The deadline for public comment on Government’s controversial medicine pricing regulations has come and gone.
These are predicted to have the intended effect of reducing the cost of drugs, although the extent of the savings is likely to be smaller than anticipated.
According to Adrian Baskir, executive at Old Mutual Healthcare: “Single exit pricing of manufactured drugs will trim some fat in the pharmaceutical sector and bring prices down.
“The regulations are about delivering more affordable health care and will potentially give consumers and medical scheme members access to enhanced benefits or reduced contributions.”
Government’s recommendations are aimed at driving down medicine prices by between 40% and 70% by establishing a single exit price for drugs, and by capping the distribution and dispensing fees added at each stage in the supply chain.
The draft proposals set a limit for the exit price of 50% of manufacturers current net price as reflected in the so-called “Blue Book” as at 16 January 2004. The maximum distribution and dispensing fees are proposed to be R6 and R24.
Some industry players, including drug manufacturers, private hospitals and retail pharmacies, have reacted negatively to the regulations. These are set to be promulgated for implementation in early May 2004.
In particular, the industry has suggested that the limits are too low.
“The regulations show that Government is serious about reducing expenses in the pharmaceutical sector and we support this. Of paramount importance is that the quality of care available to patients should not be compromised.

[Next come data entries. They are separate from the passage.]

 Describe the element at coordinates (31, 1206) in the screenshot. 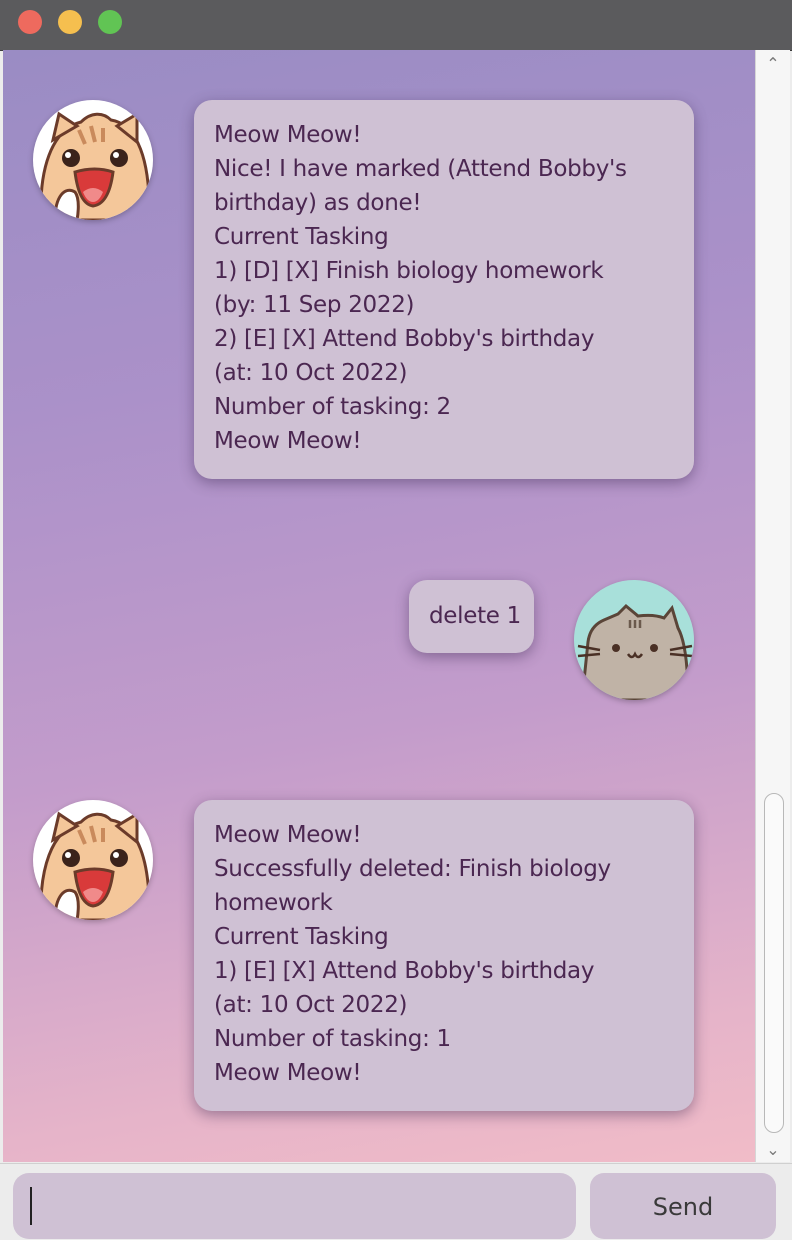

I see `text-caret` at that location.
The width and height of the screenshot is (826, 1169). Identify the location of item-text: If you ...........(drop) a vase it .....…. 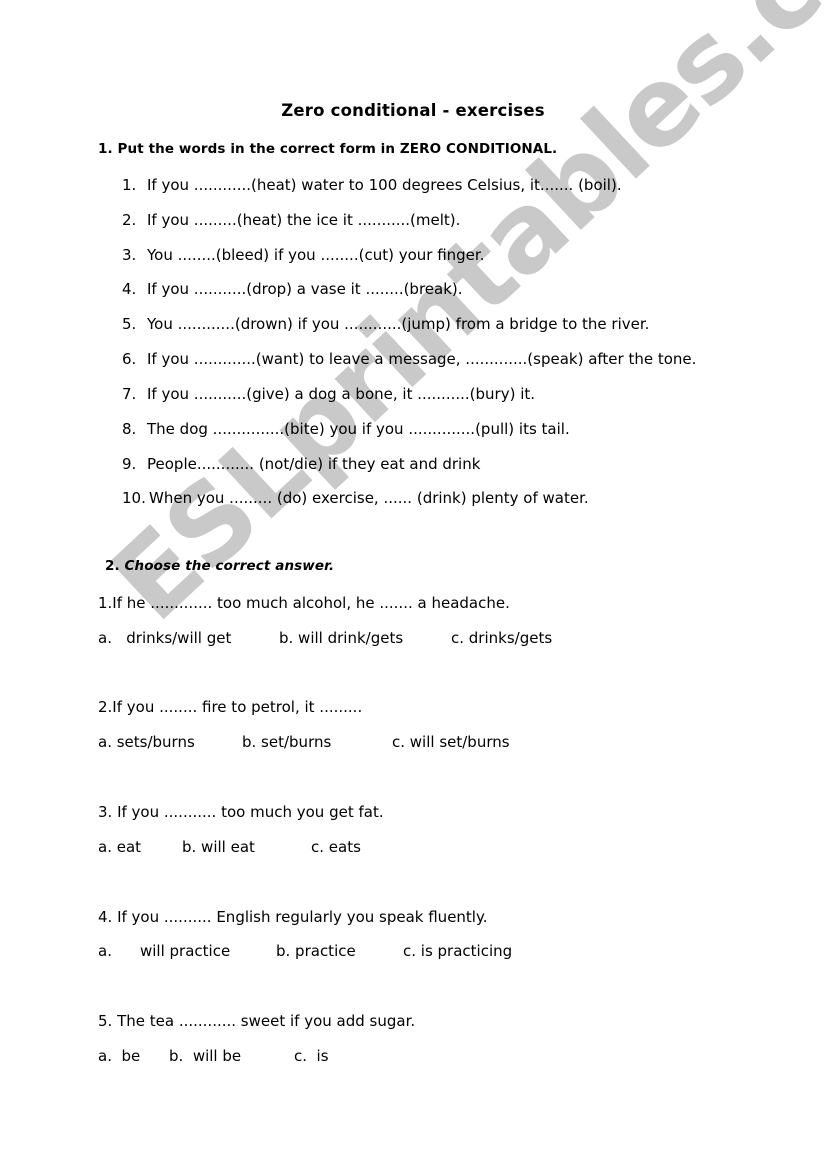
(305, 289).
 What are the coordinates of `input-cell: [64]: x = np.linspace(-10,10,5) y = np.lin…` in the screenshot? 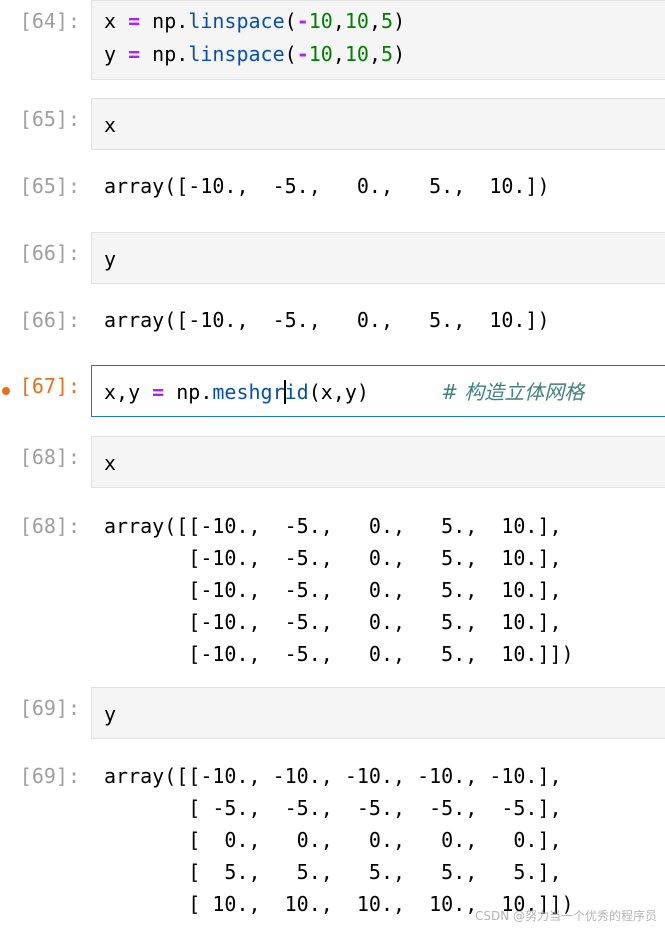 It's located at (332, 40).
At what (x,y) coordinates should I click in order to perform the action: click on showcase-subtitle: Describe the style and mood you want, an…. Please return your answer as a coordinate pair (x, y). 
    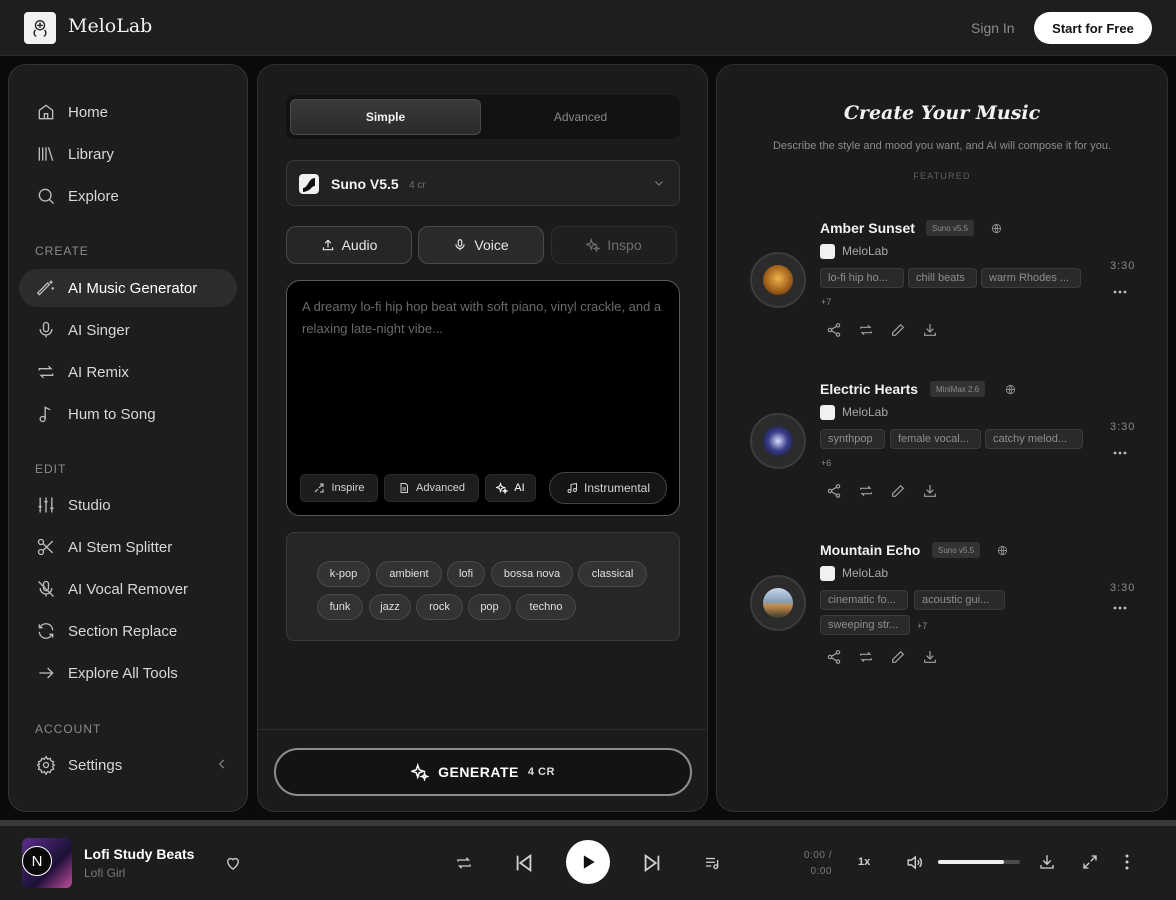
    Looking at the image, I should click on (942, 146).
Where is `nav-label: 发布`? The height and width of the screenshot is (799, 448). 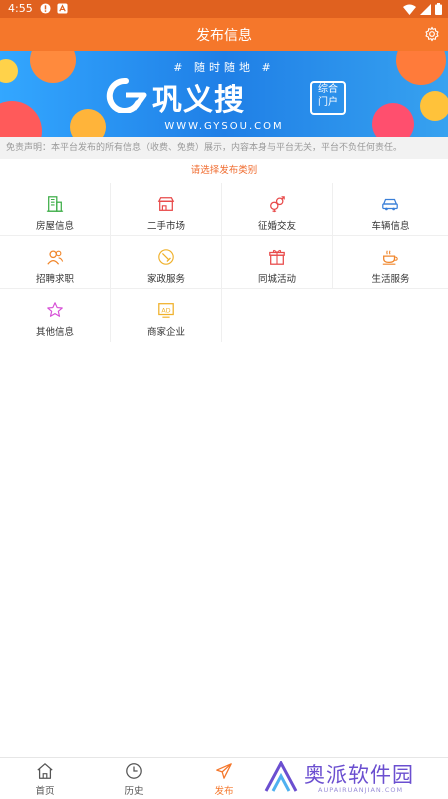 nav-label: 发布 is located at coordinates (224, 792).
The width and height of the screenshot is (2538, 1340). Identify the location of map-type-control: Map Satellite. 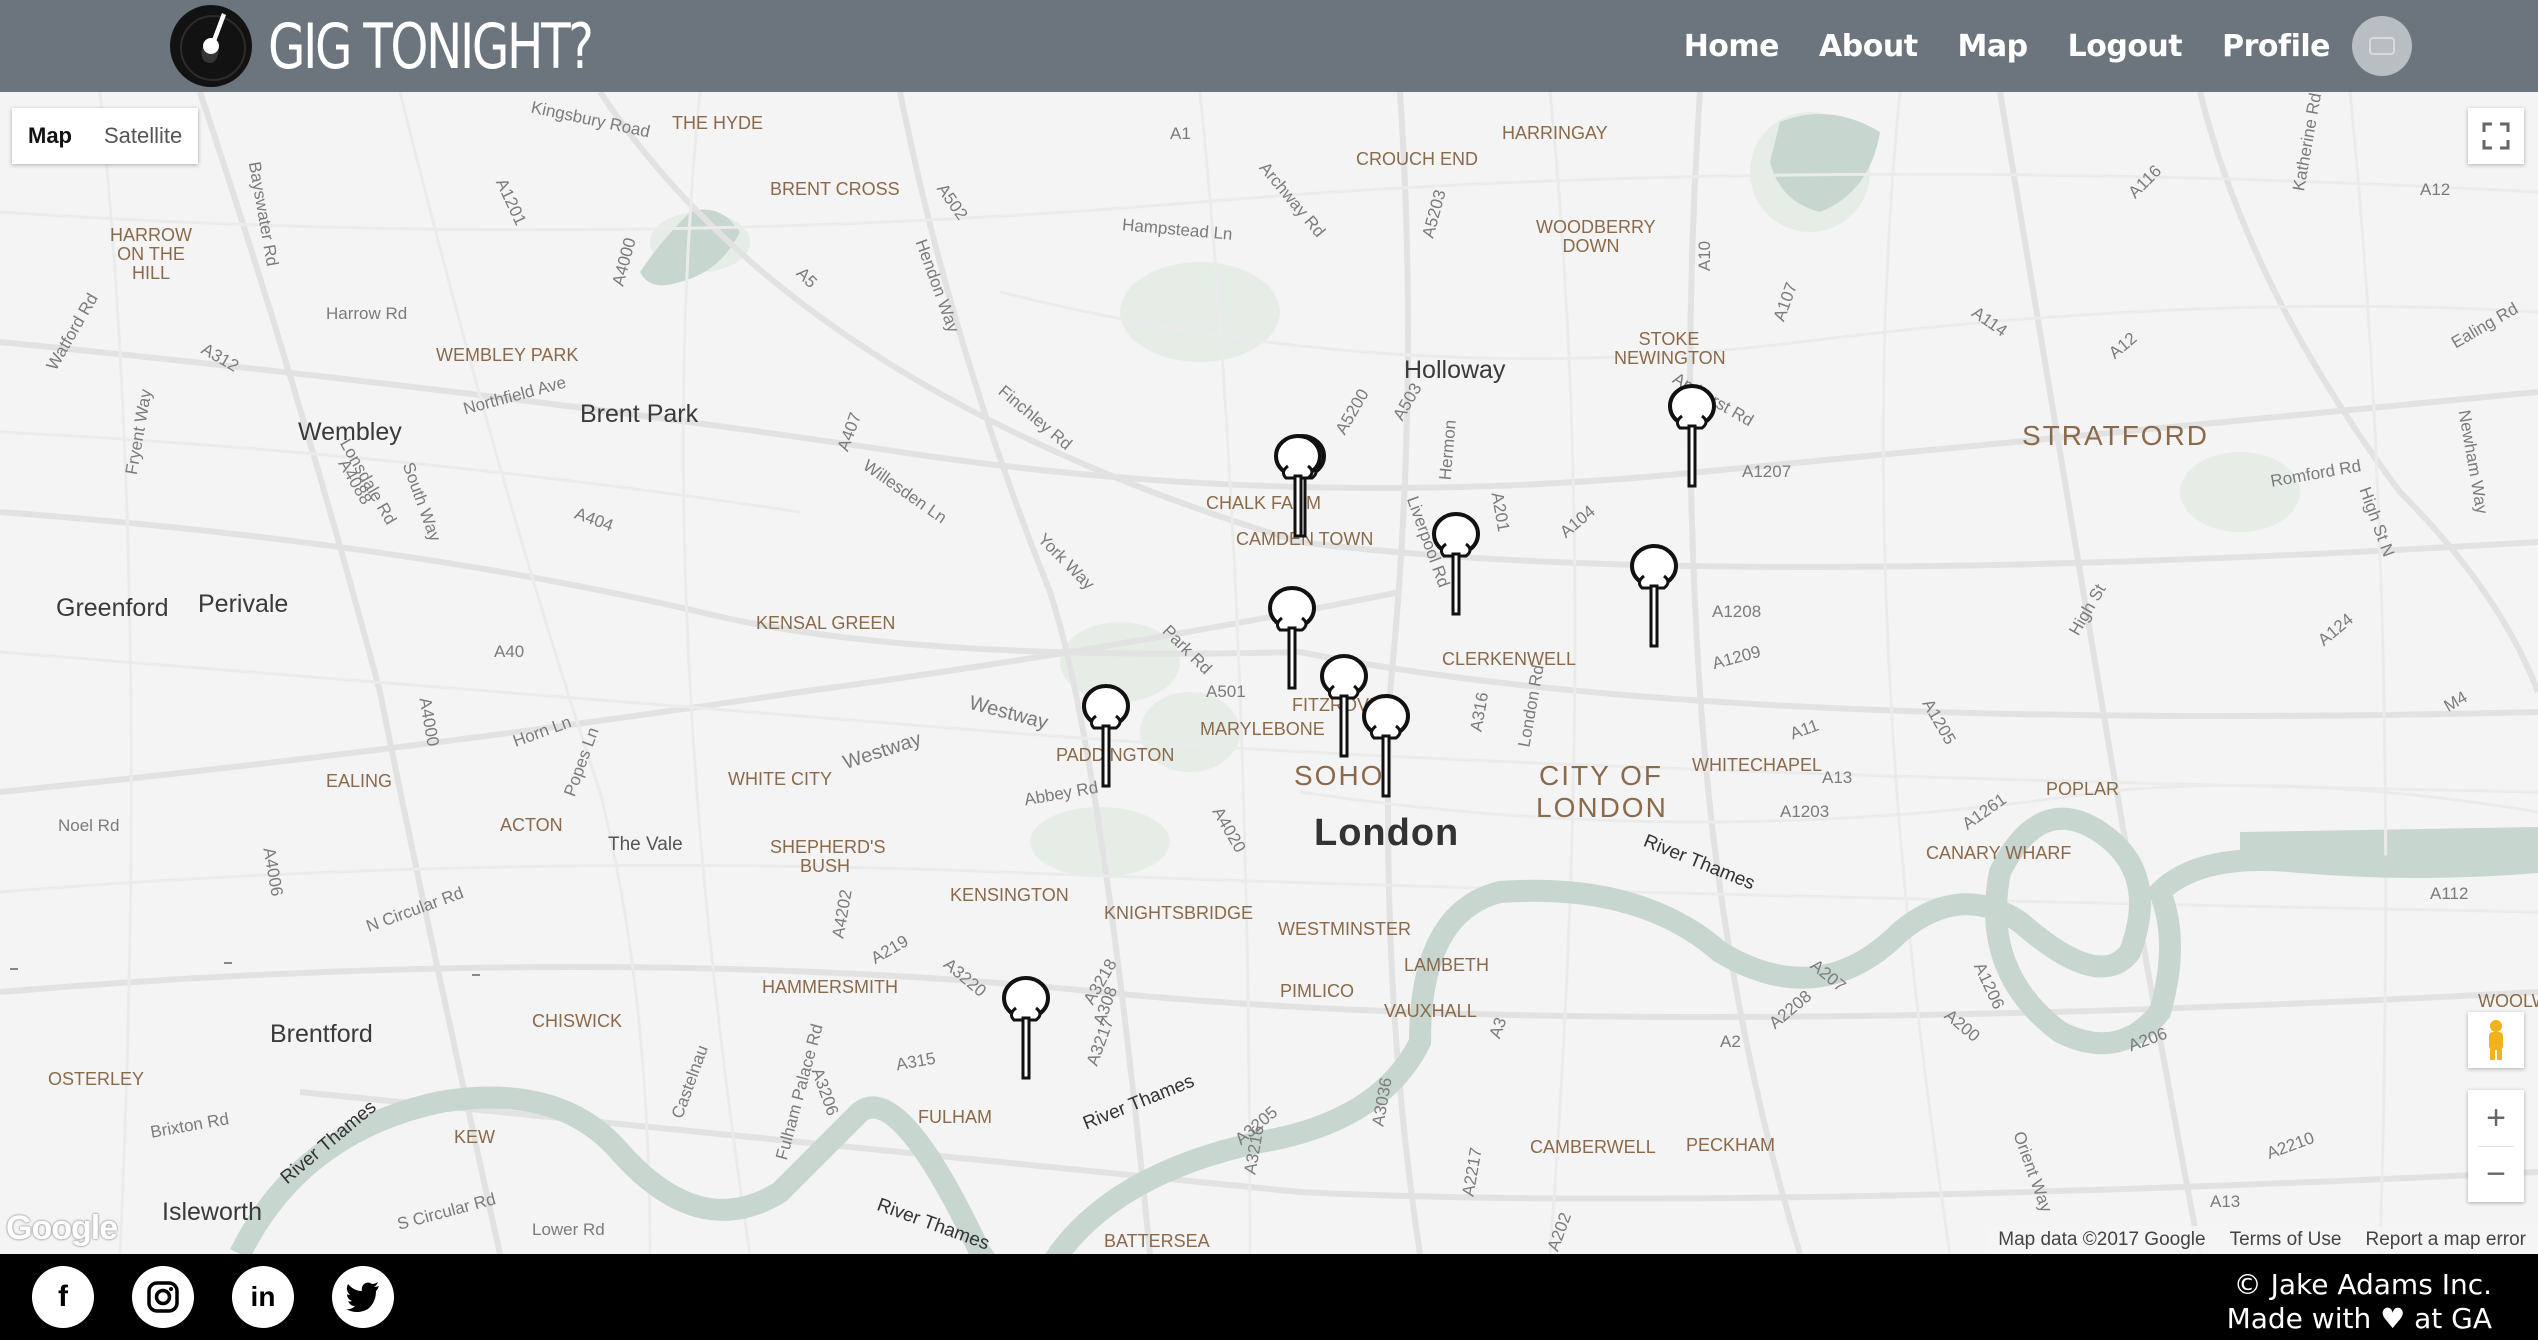
(106, 136).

If cheaper medicines is the outcome, medical scheme members can expect their benefit limits to last longer and to have improved access to medicines.”
Baskir expressed concern that the costs will simply be shifted elsewhere in the supply chain as those impacted seek to replace their profits elsewhere.
He added that medical scheme trustees and their administrators will need to be more vigilant to ensure that cost savings achieved as a result of the medicine pricing regulations are not consumed elsewhere.
“The Government also needs to ensure that the final regulations do not promote inappropriate provider behaviour to the detriment of consumers,” he warned.
“Certain drugs, particularly those that are costly and not frequently used could be withdrawn from the market as they become less financially attractive to manufacturers.
“The single exit price may only be increased once a year. While we support this in principle, reality is that a worsening in exchange rates, for example, may make withdrawal a better alternative for manufacturers than continuing to supply a drug at a loss.”
There may also be delays in the arrival of newly established drugs, and care will have to be taken not to destabilise the retail delivery network, especially in rural areas.”
“Cheaper medicines is a laudable goal. However, if this were to happen at the expense of a pharmacy closing down or a doctor no longer dispensing, the consumer will be worse off.
"The final regulations will therefore need to achieve a fine balance between removing unnecessary fat while retaining access,” said Baskir.
“If this were achieved, the consumer and patients would be better off."